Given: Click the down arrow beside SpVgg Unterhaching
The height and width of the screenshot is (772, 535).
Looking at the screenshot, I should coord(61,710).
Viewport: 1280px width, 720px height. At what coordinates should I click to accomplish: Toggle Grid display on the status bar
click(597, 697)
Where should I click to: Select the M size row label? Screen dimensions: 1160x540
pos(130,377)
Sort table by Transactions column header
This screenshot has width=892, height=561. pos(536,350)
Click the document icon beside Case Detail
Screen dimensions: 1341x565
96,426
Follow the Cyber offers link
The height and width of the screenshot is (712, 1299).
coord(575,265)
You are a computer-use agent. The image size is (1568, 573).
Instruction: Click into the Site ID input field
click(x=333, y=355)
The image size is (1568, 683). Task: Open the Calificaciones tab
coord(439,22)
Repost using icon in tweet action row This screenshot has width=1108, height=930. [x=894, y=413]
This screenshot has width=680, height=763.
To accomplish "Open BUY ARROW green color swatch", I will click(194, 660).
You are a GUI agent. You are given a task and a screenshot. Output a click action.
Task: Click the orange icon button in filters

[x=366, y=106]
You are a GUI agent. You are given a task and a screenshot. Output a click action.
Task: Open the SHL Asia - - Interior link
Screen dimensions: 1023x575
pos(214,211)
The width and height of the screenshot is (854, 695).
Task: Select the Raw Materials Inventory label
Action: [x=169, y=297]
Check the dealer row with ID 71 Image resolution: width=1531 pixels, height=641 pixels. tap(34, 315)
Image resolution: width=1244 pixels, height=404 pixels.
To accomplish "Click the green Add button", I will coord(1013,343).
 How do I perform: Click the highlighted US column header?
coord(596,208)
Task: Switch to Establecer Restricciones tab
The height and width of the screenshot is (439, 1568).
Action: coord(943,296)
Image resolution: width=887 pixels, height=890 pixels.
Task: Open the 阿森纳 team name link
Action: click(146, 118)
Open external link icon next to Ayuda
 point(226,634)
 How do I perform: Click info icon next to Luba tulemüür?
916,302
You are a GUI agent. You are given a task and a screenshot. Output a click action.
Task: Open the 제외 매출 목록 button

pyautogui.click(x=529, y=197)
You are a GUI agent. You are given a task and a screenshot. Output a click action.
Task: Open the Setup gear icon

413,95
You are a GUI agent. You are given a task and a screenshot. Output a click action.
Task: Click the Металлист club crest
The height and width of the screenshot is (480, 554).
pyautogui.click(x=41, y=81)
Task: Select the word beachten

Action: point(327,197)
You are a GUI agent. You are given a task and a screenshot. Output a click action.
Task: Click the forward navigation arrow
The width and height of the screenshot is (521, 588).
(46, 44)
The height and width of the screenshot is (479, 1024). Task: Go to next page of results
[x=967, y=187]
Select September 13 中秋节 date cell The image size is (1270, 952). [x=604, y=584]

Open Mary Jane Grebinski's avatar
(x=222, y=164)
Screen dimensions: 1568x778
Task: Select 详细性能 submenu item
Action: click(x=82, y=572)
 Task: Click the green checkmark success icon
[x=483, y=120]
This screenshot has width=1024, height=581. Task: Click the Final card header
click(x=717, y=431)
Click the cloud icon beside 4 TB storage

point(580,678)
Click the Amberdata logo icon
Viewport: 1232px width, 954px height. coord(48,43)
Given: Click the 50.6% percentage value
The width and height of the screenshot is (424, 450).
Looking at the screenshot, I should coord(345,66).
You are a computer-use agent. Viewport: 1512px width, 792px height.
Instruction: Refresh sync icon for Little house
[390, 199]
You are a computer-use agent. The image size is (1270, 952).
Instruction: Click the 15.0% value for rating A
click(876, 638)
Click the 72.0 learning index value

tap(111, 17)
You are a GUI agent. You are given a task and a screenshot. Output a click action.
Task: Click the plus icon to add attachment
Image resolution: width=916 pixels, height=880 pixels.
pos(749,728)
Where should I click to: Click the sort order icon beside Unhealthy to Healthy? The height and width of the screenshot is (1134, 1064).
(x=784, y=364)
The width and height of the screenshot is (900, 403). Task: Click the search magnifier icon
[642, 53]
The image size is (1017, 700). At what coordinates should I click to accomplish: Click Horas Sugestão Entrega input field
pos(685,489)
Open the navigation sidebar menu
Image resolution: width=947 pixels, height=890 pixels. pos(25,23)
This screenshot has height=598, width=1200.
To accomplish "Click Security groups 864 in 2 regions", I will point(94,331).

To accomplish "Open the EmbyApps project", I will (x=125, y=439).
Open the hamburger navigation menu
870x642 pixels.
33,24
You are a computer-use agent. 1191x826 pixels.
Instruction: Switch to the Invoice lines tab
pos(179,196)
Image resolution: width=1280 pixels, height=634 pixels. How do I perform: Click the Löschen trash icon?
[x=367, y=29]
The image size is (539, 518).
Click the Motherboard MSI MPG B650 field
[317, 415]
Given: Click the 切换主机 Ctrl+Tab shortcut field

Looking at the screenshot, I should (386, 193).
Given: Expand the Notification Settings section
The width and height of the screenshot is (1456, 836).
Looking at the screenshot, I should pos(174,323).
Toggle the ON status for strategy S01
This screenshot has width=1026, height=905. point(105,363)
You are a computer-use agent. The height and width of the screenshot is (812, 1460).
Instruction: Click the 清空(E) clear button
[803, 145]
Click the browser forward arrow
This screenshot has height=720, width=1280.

-----

#### [PROBLEM TO WORK ON]
Search the listing above for "forward" and copy every line that has it.

#### [WRITTEN REPLY]
Task: Click the forward navigation arrow
Click the browser forward arrow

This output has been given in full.